Bug 10093 - unable to joing to an ads domain, kinit failing with "looping detected"
Summary: unable to joing to an ads domain, kinit failing with "looping detected"
Status: NEW
Alias: None
Product: Samba 3.6
Classification: Unclassified
Component: Domain Control (show other bugs)
Version: 3.6.17
Hardware: All All
: P5 normal
Target Milestone: ---
Assignee: Guenther Deschner
QA Contact: Samba QA Contact
Depends on:
Reported: 2013-08-17 22:01 UTC by drookie
Modified: 2014-11-25 07:56 UTC (History)
2 users (show)

See Also:

the tcpdump capture for the kerberos exchange (912 bytes, application/octet-stream)
2013-08-17 22:01 UTC, drookie
no flags Details
"net -d 10 ads join -U dca" logfile (98.58 KB, text/plain)
2013-08-17 22:02 UTC, drookie
no flags Details

Note You need to log in before you can comment on or make changes to this bug.
Description drookie 2013-08-17 22:01:23 UTC
Created attachment 9140 [details]
the tcpdump capture for the kerberos exchange

Samba 3.6.17 from FreeBSD ports.

unable to joing to an ads domain, kinit failing with "looping detected".
system kinit does work though:

[emz@crystal-omega:~]# kinit emz
emz@NORMA.COM's Password:
[emz@crystal-omega:~]# klist
Credentials cache: FILE:/tmp/krb5cc_0
        Principal: emz@NORMA.COM

  Issued                Expires               Principal
Aug 18 03:59:19 2013  Aug 18 12:59:19 2013  krbtgt/NORMA.COM@NORMA.COM

The attached tcpdump capture shows that the real error is error_code: KRB5KDC_ERR_PREAUTH_REQUIRED.
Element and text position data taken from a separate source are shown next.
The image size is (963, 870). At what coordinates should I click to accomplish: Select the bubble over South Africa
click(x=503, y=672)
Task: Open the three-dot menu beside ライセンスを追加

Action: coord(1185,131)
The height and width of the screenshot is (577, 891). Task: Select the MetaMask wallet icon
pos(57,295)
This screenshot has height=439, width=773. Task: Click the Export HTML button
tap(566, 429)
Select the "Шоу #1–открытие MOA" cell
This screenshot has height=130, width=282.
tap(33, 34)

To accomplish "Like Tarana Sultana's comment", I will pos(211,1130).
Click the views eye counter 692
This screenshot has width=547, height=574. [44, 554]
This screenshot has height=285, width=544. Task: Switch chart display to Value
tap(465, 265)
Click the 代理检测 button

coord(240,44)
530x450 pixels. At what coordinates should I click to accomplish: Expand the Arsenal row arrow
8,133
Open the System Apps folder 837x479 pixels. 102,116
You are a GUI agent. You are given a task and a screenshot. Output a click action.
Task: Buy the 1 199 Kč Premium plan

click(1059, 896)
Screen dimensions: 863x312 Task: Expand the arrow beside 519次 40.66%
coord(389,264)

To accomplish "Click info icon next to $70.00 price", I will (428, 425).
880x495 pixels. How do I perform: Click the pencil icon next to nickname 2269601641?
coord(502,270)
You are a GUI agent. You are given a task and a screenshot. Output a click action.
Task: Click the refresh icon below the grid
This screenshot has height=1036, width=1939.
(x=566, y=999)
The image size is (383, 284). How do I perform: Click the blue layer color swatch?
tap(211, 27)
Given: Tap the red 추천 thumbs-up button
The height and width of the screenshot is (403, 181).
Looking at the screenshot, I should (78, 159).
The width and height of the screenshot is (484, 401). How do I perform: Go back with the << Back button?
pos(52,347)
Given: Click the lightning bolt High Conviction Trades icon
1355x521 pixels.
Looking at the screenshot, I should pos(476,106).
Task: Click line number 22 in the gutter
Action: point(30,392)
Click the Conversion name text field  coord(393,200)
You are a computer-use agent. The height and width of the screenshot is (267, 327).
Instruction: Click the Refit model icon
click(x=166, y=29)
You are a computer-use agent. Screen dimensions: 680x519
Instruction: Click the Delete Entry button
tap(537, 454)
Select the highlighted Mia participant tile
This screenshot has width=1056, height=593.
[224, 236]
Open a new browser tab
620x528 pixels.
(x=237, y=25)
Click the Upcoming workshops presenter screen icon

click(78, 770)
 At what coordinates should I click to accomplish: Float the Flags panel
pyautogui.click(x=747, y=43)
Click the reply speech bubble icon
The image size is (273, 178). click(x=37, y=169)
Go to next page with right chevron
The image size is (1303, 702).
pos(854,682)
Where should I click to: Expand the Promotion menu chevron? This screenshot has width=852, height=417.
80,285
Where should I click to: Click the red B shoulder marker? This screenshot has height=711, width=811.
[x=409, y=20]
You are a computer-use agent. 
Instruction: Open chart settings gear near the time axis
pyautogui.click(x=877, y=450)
I can confirm that this is sometimes working, I was able to join the same domain another machine, this the same FreeBSD version (less recent 10.0 though; the only meaningful difference can be the kerberos version, but I checked, they are the same), exactly same package versions, and net ads join working under same credentials. On the target machine this is 100% reprodicible, 100% not working.

The attached files are:
- tcpdump capture showing the exchange on port 88 with a KDC.
- the "net -d 10 ads -U dca" log file.
Comment 1 drookie 2013-08-17 22:02:02 UTC
Created attachment 9141 [details]
"net -d 10 ads join -U dca" logfile
Comment 2 drookie 2013-08-17 22:04:22 UTC
Yeah, my krb5.conf and my smb.conf files:

    default_realm = NORMA.COM

    NORMA.COM = {
        kdc = tcp/hq-gc.norma.com

    .kerberos.server = NORMA.COM

    default = SYSLOG:INFO
    kdc = FILE:/var/log/kdc.log

workgroup = SOFTLAB
machine password timeout = 0
netbios name = CRYSTAL-OMEGA
server string = CRYSTAL-OMEGA/Samba 3.6.17 on FreeBSD 10.0-CURRENT
hosts allow = 192.168. 127. 172.16.
guest account = pcguest
map to guest = bad user
log file = /var/log/samba/log.%m
encrypt passwords = yes
socket options = TCP_NODELAY
dns proxy = no
local master = no
os level = 32
interfaces = vlan1 lo0
bind interfaces only = yes
log level = 0
syslog = 11
deadtime = 15
wins server =
printcap name = cups
printing = BSD
unix charset = KOI8-R
dos charset = 866
cups server =

host msdfs = no

dos filemode = yes
map acl inherit = yes

security = ads
realm = norma.com
#client ldap sasl wrapping = sign
#ldap ssl ads = yes

password server = hq-gc.norma.com

idmap config * : backend = tdb
idmap config * : range = 20000-30000

winbind enum users = yes
winbind enum groups = yes
winbind use default domain = yes
winbind separator = +
encrypt passwords = yes
template shell = /sbin/nologin
template homedir = /home/%U
Comment 3 drookie 2013-11-18 11:43:27 UTC
Weird, but after removing 'wins server' I was able to join a domain, and winbind is functional.
Comment 4 drookie 2013-11-18 11:57:01 UTC
Discard my last comment, this seems to be more related to the number of kerberos servers in samba krb5.conf.

With more than one server samba is unable to join, but when for some reason only one server is used in krb5.conf created by samba, samba is able to join without looping.
Comment 5 skeletor 2014-11-25 07:56:28 UTC
I have found a workaround to solve this issue: rebuild samba with port-based kerberos (security/krb5). So, this issue apeares only on FreeBSD 10.x with system kerberos and samba 3.6. On samba 4.x with system kerberos this issue doesn't apear.